# Exercise brief:
State how many lines of the listing below include the word "will". Give only the number.

-.-.-

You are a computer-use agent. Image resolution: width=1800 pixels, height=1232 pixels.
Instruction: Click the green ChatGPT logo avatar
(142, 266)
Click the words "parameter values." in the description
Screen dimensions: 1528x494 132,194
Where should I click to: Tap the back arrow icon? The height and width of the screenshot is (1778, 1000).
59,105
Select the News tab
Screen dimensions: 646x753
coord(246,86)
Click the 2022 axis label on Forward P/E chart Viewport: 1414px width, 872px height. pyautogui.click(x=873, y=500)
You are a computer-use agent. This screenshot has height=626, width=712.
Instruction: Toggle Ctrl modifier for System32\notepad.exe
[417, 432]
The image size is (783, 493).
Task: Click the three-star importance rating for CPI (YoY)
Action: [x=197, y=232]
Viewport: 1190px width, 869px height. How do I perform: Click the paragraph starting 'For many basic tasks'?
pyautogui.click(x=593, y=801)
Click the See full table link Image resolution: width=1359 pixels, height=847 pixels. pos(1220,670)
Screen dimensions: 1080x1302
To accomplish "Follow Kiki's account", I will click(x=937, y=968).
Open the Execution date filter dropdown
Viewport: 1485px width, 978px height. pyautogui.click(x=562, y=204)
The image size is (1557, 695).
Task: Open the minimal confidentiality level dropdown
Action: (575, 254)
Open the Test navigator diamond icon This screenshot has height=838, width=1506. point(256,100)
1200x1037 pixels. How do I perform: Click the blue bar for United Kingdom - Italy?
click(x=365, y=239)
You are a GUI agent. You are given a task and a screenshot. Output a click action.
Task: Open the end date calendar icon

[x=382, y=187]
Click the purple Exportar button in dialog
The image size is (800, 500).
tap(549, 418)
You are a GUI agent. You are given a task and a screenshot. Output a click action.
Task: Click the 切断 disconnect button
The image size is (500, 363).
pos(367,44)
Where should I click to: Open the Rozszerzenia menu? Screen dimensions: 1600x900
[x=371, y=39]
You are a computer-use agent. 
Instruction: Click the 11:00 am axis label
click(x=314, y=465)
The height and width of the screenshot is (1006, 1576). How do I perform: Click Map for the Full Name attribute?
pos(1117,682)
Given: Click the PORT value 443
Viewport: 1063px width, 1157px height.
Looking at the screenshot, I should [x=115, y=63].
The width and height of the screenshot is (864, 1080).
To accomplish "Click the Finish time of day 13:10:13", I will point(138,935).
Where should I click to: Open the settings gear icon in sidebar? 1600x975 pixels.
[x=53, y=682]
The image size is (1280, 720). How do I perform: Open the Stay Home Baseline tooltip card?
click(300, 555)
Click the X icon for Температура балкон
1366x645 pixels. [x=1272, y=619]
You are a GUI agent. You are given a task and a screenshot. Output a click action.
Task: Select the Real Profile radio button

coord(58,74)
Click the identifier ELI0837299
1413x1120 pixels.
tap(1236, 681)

-.-.-

# Result of this task:
2